In recent years, Leftists have attempted to run down Christopher Columbus, the man many of us celebrate on Monday, a day set aside to commemorate his brave and adventurous landing in the Americas in 1492.
Some cynics have suggested Columbus’ journey was all about money and even furthering the slave trade, but the records suggest otherwise. “It was the Lord who put into my mind (I could feel His hand upon me) the fact that it would be possible to sail from here to the Indies,” Columbus would write.
In fact, the Italian-born explorer credited Psalm 65:5 for inspiring him to undertake the expedition:
By awesome deeds you answer us with righteousness, O God of our salvation, the hope of all the ends of the earth and of the farthest seas.
We know that when Columbus landed, he planted a cross and named the island “San Salvador” – which means “Holy Savior.”
As for addressing the charges Columbus enslaved natives and even profited from trading and selling people, historian David Barton writes:
“Nearly all those he forcibly brought to Spain were the cannibalistic Caribs or those captured in justified warfare … the modern claims that he was a heartless genocidal maniac are false.”
In fact, Christopher Columbus even wrote about his motivations and heart for evangelism in a book that he began writing in 1502, heavily and generously quoting the Scriptures.
Included in the book is a letter he wrote to Spain’s King Ferdinand and Queen Isabella, which lays bare his heart for reaching the lost. Here he is in his own words:
I have seen and put in study to look into all the Scriptures … Our Lord has opened to my understanding (I could sense His hand upon me), so that it became clear that it was feasible to navigate from here to the Indies … All those who heard about my enterprise rejected it with laughter, scoffing at me … Who doubts that this illumination was from the Holy Spirit?
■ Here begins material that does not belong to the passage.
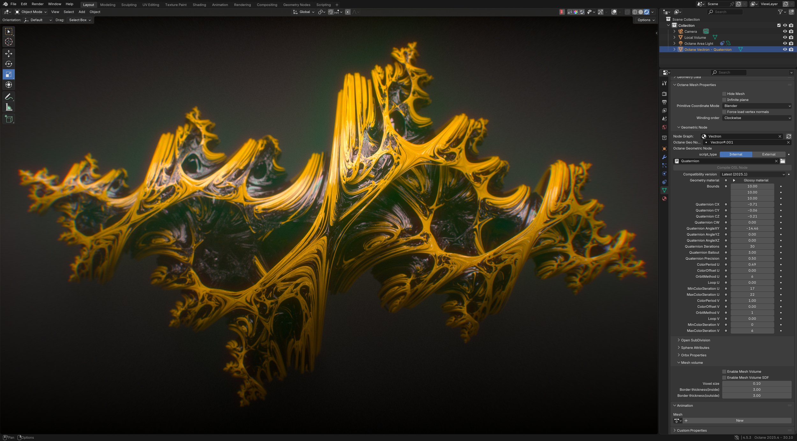This screenshot has width=797, height=441.
Task: Edit the Voxel size value field
Action: coord(757,383)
I attest that He [the Spirit] with marvelous rays of light, consoled me through the holy and sacred Scriptures … No one should be afraid to take any enterprise in the name of our Savior, if it is right and if the purpose is purely for His holy service.
Perhaps most telling of Columbus’ genuine faith is the fact he never tried to claim credit or genius for successfully navigating four remarkable trips to the “New World.”
Reflecting on his accomplishments, the explorer wrote:
I pointed out that for the execution of the journey to the Indies I was not aided by intelligence, by mathematics or by maps. It was simply the fulfillment of what Isaiah had prophesied – It is He that sitteth upon the circle of the earth [Isaiah 40:22].
So, go ahead and ignore those who decry the man, and celebrate Christopher Columbus with a clear conscience and a grateful heart.